ECLI:NL:CRVB:2020:3051
Centrale Raad van Beroep
- Hoger beroep
- Rechtspraak.nl
Beoordeling van de beëindiging van de Ziektewet-uitkering en de medische indicaties voor urenbeperking
In deze zaak heeft de Centrale Raad van Beroep op 3 december 2020 uitspraak gedaan in hoger beroep tegen de beslissing van de rechtbank Gelderland. Appellante, die eerder een uitkering op grond van de Werkloosheidswet ontving, had zich ziek gemeld en ontving een Ziektewet-uitkering. Het Uwv had haar uitkering beëindigd op basis van een Functionele Mogelijkhedenlijst (FML) die door een verzekeringsarts was opgesteld. Appellante was het niet eens met deze beslissing en had bezwaar gemaakt, maar het Uwv handhaafde zijn standpunt. De rechtbank oordeelde dat het onderzoek door het Uwv voldoende zorgvuldig was en verklaarde het beroep ongegrond.
In hoger beroep heeft appellante haar eerdere bezwaren herhaald en voegde zij nieuwe gronden toe, waaronder de ziekte van Lyme en de noodzaak voor een urenbeperking.
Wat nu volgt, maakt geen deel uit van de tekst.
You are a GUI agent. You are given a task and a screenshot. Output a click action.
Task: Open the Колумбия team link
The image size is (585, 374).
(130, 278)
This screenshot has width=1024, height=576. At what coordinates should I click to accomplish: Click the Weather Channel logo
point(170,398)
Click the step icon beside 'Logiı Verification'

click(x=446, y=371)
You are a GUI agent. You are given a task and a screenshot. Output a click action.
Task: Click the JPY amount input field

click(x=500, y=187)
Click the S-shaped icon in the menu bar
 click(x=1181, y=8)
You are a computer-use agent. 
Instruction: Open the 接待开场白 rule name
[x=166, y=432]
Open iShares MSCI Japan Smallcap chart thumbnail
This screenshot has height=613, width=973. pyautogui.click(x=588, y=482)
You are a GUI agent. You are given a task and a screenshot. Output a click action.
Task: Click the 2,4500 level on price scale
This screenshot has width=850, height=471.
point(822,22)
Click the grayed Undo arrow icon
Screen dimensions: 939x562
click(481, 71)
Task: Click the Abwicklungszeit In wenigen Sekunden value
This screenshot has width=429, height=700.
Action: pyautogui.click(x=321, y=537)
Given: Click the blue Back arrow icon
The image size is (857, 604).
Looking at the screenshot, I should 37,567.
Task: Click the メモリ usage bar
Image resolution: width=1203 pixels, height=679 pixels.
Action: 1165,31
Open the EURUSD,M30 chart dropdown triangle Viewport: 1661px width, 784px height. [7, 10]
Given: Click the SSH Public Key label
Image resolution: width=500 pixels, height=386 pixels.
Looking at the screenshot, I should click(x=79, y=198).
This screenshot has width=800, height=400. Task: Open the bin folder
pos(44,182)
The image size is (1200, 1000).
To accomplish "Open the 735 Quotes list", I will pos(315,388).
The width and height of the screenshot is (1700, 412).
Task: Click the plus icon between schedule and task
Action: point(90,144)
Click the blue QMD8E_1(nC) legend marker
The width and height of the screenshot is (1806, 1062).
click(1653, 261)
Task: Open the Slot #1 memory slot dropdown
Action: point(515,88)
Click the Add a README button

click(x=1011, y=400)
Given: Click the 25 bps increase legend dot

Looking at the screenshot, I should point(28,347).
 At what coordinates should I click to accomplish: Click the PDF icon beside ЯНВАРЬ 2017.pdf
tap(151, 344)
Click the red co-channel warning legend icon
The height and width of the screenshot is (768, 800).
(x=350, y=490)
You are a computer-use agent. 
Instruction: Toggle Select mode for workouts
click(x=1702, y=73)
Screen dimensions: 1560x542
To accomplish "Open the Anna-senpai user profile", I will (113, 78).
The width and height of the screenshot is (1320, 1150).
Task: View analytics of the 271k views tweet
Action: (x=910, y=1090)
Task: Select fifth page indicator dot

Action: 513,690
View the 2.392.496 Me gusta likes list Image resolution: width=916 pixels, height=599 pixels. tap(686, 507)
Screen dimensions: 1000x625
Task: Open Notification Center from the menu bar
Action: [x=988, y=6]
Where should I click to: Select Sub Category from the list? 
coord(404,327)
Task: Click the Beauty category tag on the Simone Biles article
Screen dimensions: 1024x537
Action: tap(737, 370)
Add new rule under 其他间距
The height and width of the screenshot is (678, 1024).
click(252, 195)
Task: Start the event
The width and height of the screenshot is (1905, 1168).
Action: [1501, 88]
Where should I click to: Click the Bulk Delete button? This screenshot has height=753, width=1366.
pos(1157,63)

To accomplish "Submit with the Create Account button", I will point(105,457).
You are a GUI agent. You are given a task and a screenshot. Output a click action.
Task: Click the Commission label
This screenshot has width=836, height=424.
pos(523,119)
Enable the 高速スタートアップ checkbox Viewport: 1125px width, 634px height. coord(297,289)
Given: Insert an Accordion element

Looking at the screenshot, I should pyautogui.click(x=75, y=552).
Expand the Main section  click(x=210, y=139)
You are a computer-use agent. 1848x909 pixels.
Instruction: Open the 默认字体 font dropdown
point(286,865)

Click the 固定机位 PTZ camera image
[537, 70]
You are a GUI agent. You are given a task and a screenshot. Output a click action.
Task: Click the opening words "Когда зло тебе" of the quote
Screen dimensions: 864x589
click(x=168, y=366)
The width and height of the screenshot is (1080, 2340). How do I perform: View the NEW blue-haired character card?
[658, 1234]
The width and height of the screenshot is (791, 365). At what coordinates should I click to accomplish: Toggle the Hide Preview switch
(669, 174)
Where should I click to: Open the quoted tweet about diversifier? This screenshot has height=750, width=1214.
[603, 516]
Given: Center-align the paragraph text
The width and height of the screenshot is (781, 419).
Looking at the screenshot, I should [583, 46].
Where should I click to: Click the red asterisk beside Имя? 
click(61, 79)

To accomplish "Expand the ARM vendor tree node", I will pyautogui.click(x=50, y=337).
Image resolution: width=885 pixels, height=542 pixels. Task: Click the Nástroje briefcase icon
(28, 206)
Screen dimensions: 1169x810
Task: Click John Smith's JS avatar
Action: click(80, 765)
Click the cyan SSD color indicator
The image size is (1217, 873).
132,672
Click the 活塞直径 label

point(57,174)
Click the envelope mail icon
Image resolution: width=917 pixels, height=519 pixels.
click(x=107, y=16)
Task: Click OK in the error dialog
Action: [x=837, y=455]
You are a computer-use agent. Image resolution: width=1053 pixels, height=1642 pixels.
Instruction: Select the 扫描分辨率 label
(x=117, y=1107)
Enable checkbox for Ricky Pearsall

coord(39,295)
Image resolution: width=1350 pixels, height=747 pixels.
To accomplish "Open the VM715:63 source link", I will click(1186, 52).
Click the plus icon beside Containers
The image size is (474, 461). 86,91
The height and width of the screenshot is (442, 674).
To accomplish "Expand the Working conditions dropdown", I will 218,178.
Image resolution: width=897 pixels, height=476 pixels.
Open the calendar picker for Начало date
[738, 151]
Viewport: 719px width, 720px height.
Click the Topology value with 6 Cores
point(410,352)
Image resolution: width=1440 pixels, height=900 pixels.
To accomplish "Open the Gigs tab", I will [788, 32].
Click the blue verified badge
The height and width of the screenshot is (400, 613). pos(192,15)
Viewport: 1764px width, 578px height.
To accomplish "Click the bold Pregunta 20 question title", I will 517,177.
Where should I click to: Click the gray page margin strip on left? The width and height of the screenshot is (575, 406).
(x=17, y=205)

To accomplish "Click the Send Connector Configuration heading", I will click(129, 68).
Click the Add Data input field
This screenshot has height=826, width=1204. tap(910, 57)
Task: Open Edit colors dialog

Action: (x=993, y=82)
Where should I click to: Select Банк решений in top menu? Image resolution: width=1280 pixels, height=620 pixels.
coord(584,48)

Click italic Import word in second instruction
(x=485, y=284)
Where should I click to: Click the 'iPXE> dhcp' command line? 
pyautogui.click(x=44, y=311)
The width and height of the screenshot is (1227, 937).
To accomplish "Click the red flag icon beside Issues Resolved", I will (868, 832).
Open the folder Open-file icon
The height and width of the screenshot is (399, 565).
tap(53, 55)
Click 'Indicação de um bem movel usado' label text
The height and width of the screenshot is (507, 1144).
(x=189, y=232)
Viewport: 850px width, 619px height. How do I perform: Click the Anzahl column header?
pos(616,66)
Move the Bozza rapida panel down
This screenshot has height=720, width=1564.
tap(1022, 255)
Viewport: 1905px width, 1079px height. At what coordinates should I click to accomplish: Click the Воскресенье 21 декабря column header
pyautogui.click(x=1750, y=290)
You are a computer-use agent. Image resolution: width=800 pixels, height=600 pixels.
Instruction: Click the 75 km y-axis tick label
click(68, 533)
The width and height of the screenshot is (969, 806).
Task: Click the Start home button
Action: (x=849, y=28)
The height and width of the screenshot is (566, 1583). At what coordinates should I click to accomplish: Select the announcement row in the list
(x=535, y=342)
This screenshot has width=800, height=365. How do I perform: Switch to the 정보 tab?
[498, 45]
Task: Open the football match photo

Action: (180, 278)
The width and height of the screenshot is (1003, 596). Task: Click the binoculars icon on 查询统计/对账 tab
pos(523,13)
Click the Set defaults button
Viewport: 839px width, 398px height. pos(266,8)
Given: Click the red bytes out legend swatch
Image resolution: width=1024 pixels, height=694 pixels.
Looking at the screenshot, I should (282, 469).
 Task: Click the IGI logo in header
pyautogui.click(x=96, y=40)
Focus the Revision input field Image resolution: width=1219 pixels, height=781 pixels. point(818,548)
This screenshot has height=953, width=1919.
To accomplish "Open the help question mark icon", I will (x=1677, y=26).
De Centrale Raad van Beroep heeft de argumenten van appellante beoordeeld, maar kwam tot de conclusie dat de rechtbank de zaak terecht had beoordeeld. De Raad onderschreef de motivering van de rechtbank en concludeerde dat er geen medische indicatie was voor een urenbeperking. De Raad bevestigde de aangevallen uitspraak en wees het verzoek om schadevergoeding af. De uitspraak benadrukt het belang van de vastgestelde beperkingen in de FML en dat de diagnose van een ziekte niet automatisch leidt tot een beperking in de arbeid.